Direction.
Turn every line of the records below into a Markdown table with the columns "Row" and "Text". Number the rows in order and leave out blank lines.

Records shown.
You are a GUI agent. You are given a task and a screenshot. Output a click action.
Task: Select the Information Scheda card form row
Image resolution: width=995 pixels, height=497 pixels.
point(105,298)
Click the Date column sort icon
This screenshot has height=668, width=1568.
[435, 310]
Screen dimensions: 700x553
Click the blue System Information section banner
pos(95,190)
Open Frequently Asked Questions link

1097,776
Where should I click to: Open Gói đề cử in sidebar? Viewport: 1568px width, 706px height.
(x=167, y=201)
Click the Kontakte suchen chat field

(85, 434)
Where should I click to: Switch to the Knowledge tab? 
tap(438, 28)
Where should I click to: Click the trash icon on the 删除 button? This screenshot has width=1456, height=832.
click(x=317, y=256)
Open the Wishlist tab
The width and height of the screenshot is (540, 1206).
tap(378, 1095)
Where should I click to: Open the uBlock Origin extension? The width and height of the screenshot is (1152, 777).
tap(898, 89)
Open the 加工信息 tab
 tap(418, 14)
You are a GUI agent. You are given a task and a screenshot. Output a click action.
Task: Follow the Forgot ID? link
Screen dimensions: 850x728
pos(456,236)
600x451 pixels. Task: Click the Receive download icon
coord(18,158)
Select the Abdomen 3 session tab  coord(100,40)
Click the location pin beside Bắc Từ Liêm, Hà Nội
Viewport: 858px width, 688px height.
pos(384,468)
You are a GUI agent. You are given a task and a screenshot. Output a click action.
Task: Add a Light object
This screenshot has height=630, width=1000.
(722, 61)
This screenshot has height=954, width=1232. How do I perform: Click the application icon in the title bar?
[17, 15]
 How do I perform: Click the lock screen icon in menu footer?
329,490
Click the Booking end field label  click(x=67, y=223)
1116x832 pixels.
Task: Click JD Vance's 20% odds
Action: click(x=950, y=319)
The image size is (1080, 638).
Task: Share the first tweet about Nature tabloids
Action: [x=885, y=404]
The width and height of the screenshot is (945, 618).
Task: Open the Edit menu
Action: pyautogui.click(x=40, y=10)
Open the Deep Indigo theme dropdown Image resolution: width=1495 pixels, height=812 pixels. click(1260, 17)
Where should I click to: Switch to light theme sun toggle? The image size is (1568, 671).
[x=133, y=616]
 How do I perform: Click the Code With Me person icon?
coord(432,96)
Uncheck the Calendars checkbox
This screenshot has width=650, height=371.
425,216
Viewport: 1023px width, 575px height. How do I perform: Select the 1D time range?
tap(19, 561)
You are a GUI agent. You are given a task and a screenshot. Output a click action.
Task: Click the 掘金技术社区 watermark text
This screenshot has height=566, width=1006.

Answer in full.
| Row | Text |
|---|---|
| 1 | You are a GUI agent. You are given a task and a screenshot. Output a click action. |
| 2 | Task: Select the Information Scheda card form row |
| 3 | Image resolution: width=995 pixels, height=497 pixels. |
| 4 | point(105,298) |
| 5 | Click the Date column sort icon |
| 6 | This screenshot has height=668, width=1568. |
| 7 | [435, 310] |
| 8 | Screen dimensions: 700x553 |
| 9 | Click the blue System Information section banner |
| 10 | pos(95,190) |
| 11 | Open Frequently Asked Questions link |
| 12 | 1097,776 |
| 13 | Where should I click to: Open Gói đề cử in sidebar? Viewport: 1568px width, 706px height. |
| 14 | (x=167, y=201) |
| 15 | Click the Kontakte suchen chat field |
| 16 | (85, 434) |
| 17 | Where should I click to: Switch to the Knowledge tab?  |
| 18 | tap(438, 28) |
| 19 | Where should I click to: Click the trash icon on the 删除 button? This screenshot has width=1456, height=832. |
| 20 | click(x=317, y=256) |
| 21 | Open the Wishlist tab |
| 22 | The width and height of the screenshot is (540, 1206). |
| 23 | tap(378, 1095) |
| 24 | Where should I click to: Open the uBlock Origin extension? The width and height of the screenshot is (1152, 777). |
| 25 | tap(898, 89) |
| 26 | Open the 加工信息 tab |
| 27 |  tap(418, 14) |
| 28 | You are a GUI agent. You are given a task and a screenshot. Output a click action. |
| 29 | Task: Follow the Forgot ID? link |
| 30 | Screen dimensions: 850x728 |
| 31 | pos(456,236) |
| 32 | 600x451 pixels. Task: Click the Receive download icon |
| 33 | coord(18,158) |
| 34 | Select the Abdomen 3 session tab  coord(100,40) |
| 35 | Click the location pin beside Bắc Từ Liêm, Hà Nội |
| 36 | Viewport: 858px width, 688px height. |
| 37 | pos(384,468) |
| 38 | You are a GUI agent. You are given a task and a screenshot. Output a click action. |
| 39 | Task: Add a Light object |
| 40 | This screenshot has height=630, width=1000. |
| 41 | (722, 61) |
| 42 | This screenshot has height=954, width=1232. How do I perform: Click the application icon in the title bar? |
| 43 | [17, 15] |
| 44 |  How do I perform: Click the lock screen icon in menu footer? |
| 45 | 329,490 |
| 46 | Click the Booking end field label  click(x=67, y=223) |
| 47 | 1116x832 pixels. |
| 48 | Task: Click JD Vance's 20% odds |
| 49 | Action: click(x=950, y=319) |
| 50 | The image size is (1080, 638). |
| 51 | Task: Share the first tweet about Nature tabloids |
| 52 | Action: [x=885, y=404] |
| 53 | The width and height of the screenshot is (945, 618). |
| 54 | Task: Open the Edit menu |
| 55 | Action: pyautogui.click(x=40, y=10) |
| 56 | Open the Deep Indigo theme dropdown Image resolution: width=1495 pixels, height=812 pixels. click(1260, 17) |
| 57 | Where should I click to: Switch to light theme sun toggle? The image size is (1568, 671). |
| 58 | [x=133, y=616] |
| 59 |  How do I perform: Click the Code With Me person icon? |
| 60 | coord(432,96) |
| 61 | Uncheck the Calendars checkbox |
| 62 | This screenshot has width=650, height=371. |
| 63 | 425,216 |
| 64 | Viewport: 1023px width, 575px height. How do I perform: Select the 1D time range? |
| 65 | tap(19, 561) |
| 66 | You are a GUI agent. You are given a task and a screenshot. Output a click action. |
| 67 | Task: Click the 掘金技术社区 watermark text |
| 68 | This screenshot has height=566, width=1006. |